Post n°72 pubblicato il 30 Settembre 2015 da malware_jinx

Mi sono sempre chiesto che tipo di impatto possa avere la pubblicità nella gente. Ad esempio, le pubblicità “aggressive”, quelle che, per un periodo, vengono sbattute in faccia alle persone in ogni forma possibile, dai media alle gigantografie lungo i viali cittadini, e, soprattutto in televisione, reiterate fino allo sfinimento…
Quelle per cui le compagnie spendono cifre da capogiro…
Sarà che io, più si cerca di impormi l’acquisto di qualcosa, meno mi faccio convincere… Ma è pur vero che io sono un tipo tutto particolare… Un caso patologico, nel senso letterale del termine (non mi piacciono pizza e gelati…, detesto i supermercati e gli shopping molls…, non ho mai apprezzato più di tanto Mina e i Beatles…, non guardavo mai “Quelli della notte”…, non vado in giro con l’ultimo modello di cellulare…, e non ho un account su Facebook/Twitter…).
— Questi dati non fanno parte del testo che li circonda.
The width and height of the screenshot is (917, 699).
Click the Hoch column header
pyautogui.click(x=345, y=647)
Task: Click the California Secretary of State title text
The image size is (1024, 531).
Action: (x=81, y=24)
Gli altri, molti altri, invece, evidentemente recepiscono il richiamo pubblicitario e da esso si lasciano guidare nell’acquisto di un prodotto piuttosto che di un altro.
Scelte consapevoli? O “sindrome della pecora”?
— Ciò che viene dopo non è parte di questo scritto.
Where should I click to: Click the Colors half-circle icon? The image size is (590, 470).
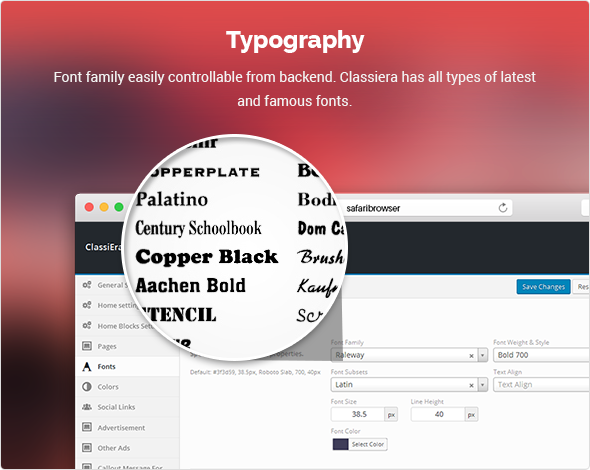(x=87, y=387)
Fatto sta che le case automobilistiche sono in testa nel proporre, a tamburo battente, l’ultimissima loro creazione. Non solo quella “completa di tutto” ad un prezzo “a partire da…”, ma quella che vi fa viaggiare con il massimo della sicurezza, divorando la strada, risparmiare carburante, ed, ovviamente, quella con le emissioni più basse, amica della natura e dell’ambiente.
Basta crederci…
E’ anche vero che all’utente si può raccontare ciò che si vuole. In fondo, quali elementi avrebbe costui per controllare la veridicità di certe informazioni? E poi, perché mai dovrebbe porsi il problema? Dopotutto, esiste un libretto di circolazione, perdio!
Qui da noi, la carta di circolazione reca il simbolo della Repubblica… Come dire, il Vangelo…
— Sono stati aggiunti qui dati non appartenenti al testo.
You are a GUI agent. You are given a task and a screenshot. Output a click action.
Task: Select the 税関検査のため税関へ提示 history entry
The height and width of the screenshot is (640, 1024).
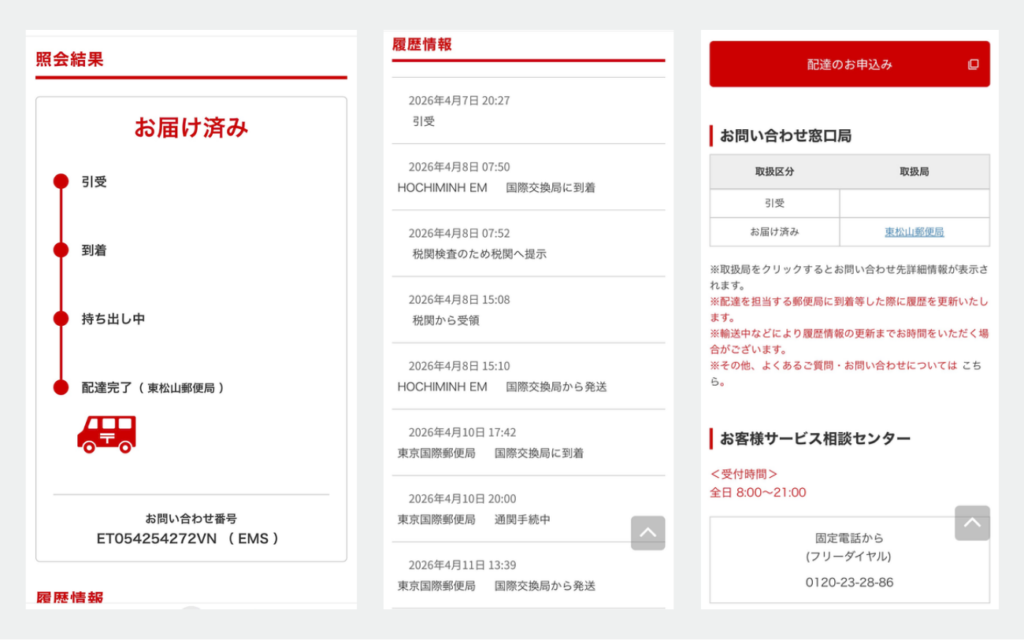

D’accordo, il cittadino non dispone degli strumenti per verificare. Allora, vien da chiedersi se, al ministero dei trasporti, questi strumenti ce li abbiano, e, soprattutto, se li utilizzino. O, se come sembra, ci si fidi del risultato di un test, senza andare a “scandagliare” tra gl’ingranaggi, o, addirittura, di ciò che le case dichiarano.
Potremmo aprire tutto un capitolo su quanto scarsa sia la tutela del consumatore, in questo paese (…dove non si tutela ormai più nulla, se non i privilegi degli appartenenti alla cosiddetta casta). Ma ce ne asterremo, per non deviare dal tema.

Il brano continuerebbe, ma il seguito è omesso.